For anyone who is unfamiliar with their seat bones, here is a picture of a female pelvis.  (If you are male, your pelvis will be narrower) The seat bones are the two rounded tips at the base of the pelvis, and we sit on them. They are like the rockers of a rocking chair, in that they have rounded surface. You can sit on the back, middle or front of them.

 If you are sat on a hard chair as you are reading this, place the palm of your hand under your bottom, palm facing up, and you should be able to feel a seat bone!  Now that you are familiar with where they are, move to the edge of the seat, so that your thighs can drop down, and you should have a really clear feeling of your seat bones.  If you hollow your back and then round your back, you should be able to feel the contrast between sitting on the front and back of your seat bones.  The ideal position is to sit on the bottom, or pointy bit of your seat bones, so that your pelvis is upright, and your spine becomes neutral.

Depending on how you usually sit, (maybe you prefer to slouch or perch), finding the place where your seat bones point down, could feel really weird!   Refer to Change blog!

So, why do seat bones matter so much in riding?

Your seat bones are extremely influential in regulating the speed and direction of your horse.
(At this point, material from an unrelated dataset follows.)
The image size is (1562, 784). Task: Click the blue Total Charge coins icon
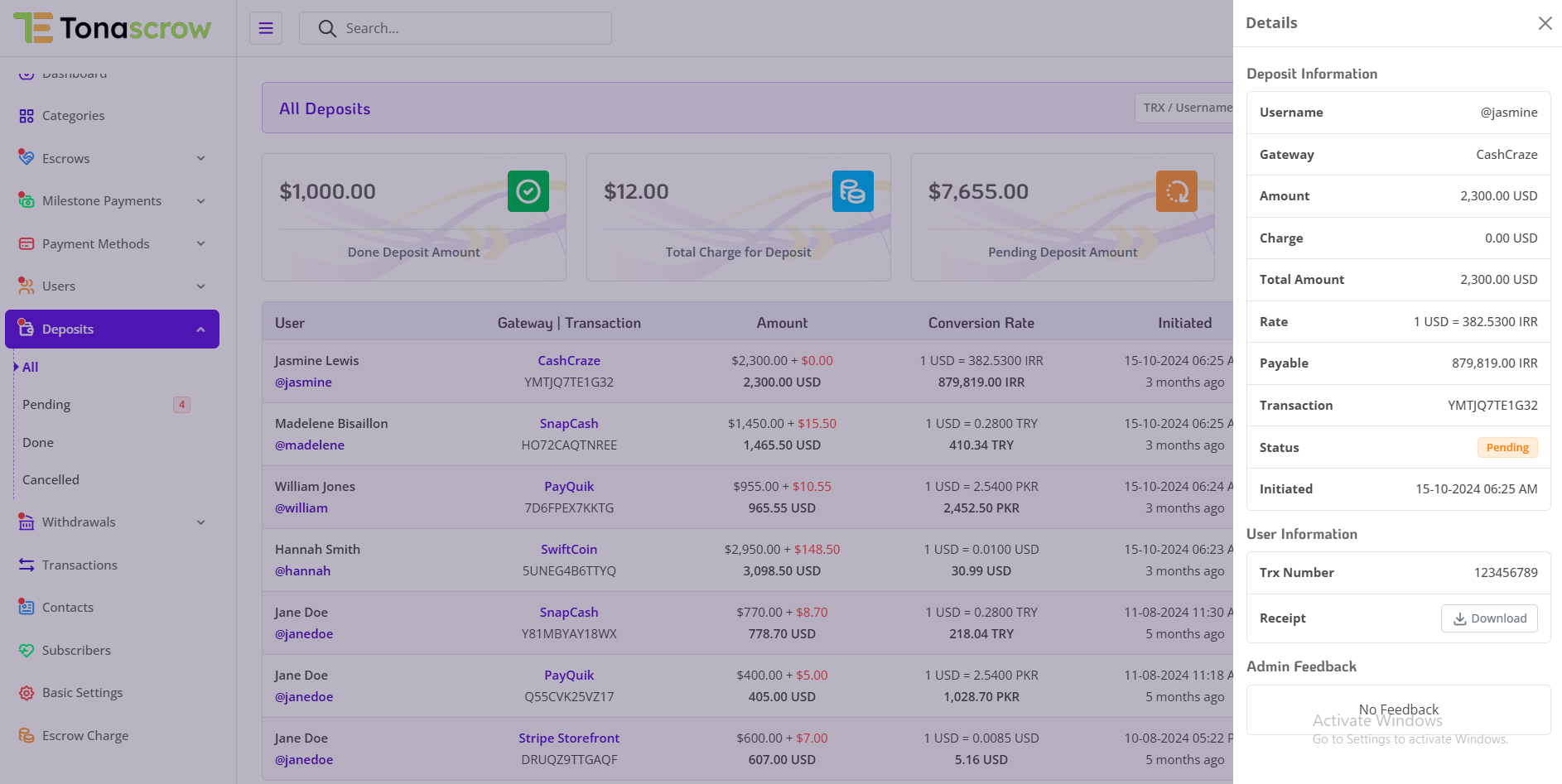click(852, 191)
When you are aligned correctly in the saddle, they will be positioned directly over the horses long back muscles, and from here you are able to communicate how fast and in what direction you would like your horse to go.
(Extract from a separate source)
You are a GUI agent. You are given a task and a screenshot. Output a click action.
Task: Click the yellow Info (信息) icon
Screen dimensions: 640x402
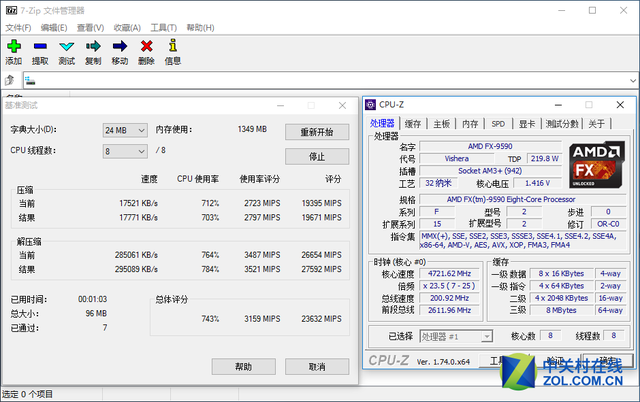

With this in mind, all the time your bottom is in the saddle, you are communicating with your horse. The problem is, this communication needs to be clear. Clear enough that the horse knows exactly what you mean.
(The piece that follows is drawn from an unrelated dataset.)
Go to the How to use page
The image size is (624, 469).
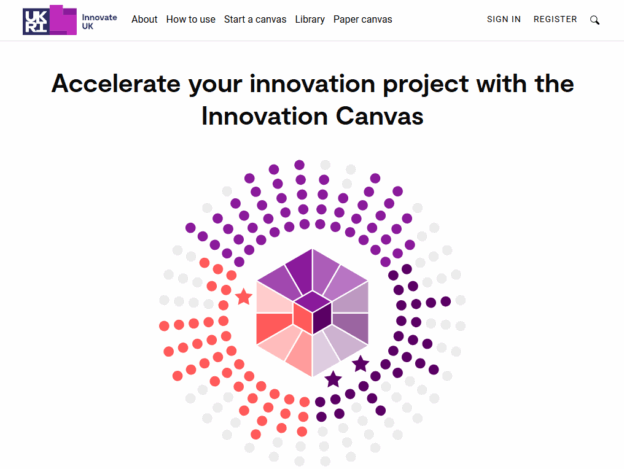[x=191, y=19]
Think of it like an old fashioned radio signal.  When you tune into the exact wavelength, the signal is clear and you only hear the broadcast.  However, when you can’t tune into the wavelength, all you can hear is ‘white noise’ and it becomes so hard to listen to that eventually you have to stop listening.

A pelvis that wiggles and jiggles about in the saddle is just like the radio signal with white noise.  The horse can feel all the unnecessary movement from your seat bones, and because he is unable to decipher the signals, his only defence is to switch off and ignore you.

Sometimes, we can also be lured into ‘shoving’ with our seats, in an attempt to motivate a horse that doesn’t seem to want to go forward.  Guess what? I’m afraid the shoving will just add to the ‘white noise’ and the horse will shut down even more.

So, it is necessary to learn how to become more still, and to get onto a close interface with your underside, so that you can begin to create a clearer broadcast to your horse.  In fact, you will discover that less is more!!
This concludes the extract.